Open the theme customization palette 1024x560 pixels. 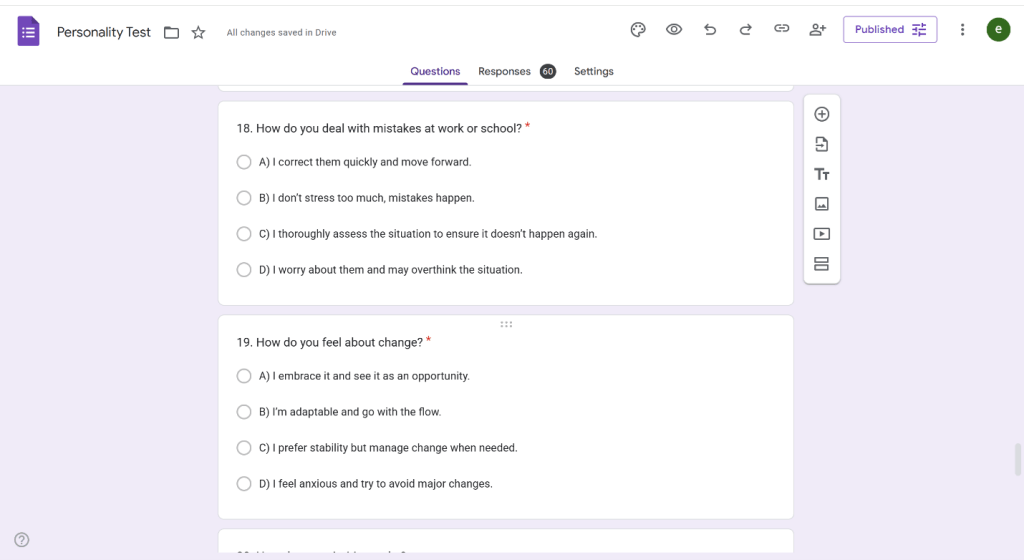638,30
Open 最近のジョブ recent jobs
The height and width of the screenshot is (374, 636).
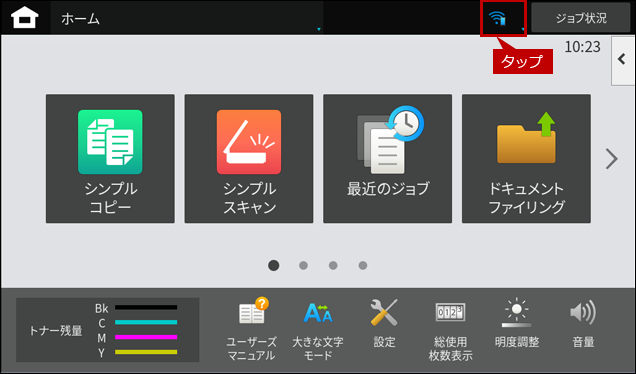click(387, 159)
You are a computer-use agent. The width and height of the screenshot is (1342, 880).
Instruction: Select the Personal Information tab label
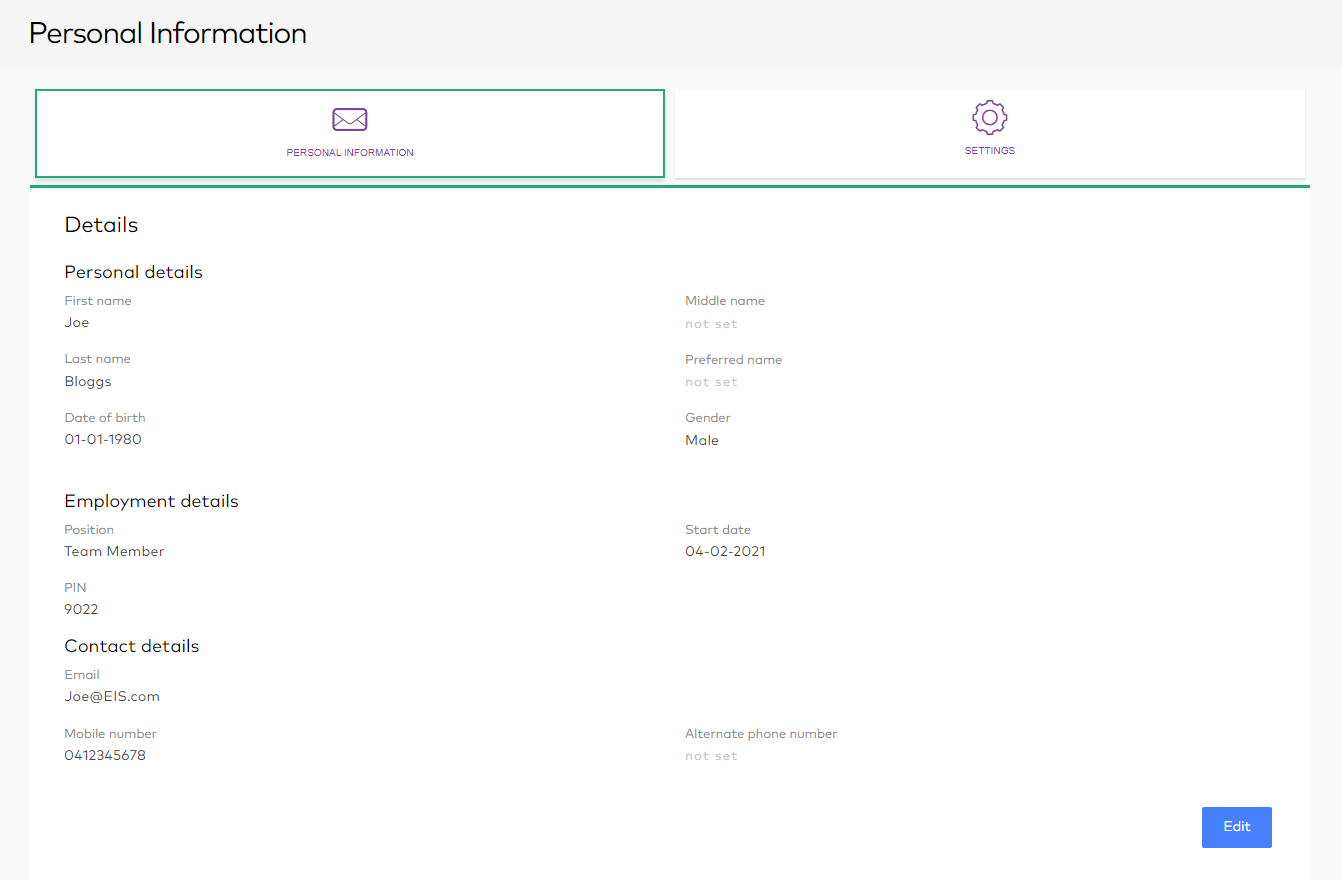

+--

Exercise details — Each line from the one containing "Open 最近のジョブ recent jobs" through the last line above should be retyped exactly, and no other line. Any picture is to be left out.

Exercise solution —
Open 最近のジョブ recent jobs
The height and width of the screenshot is (374, 636).
click(387, 159)
You are a computer-use agent. The width and height of the screenshot is (1342, 880).
Instruction: Select the Personal Information tab label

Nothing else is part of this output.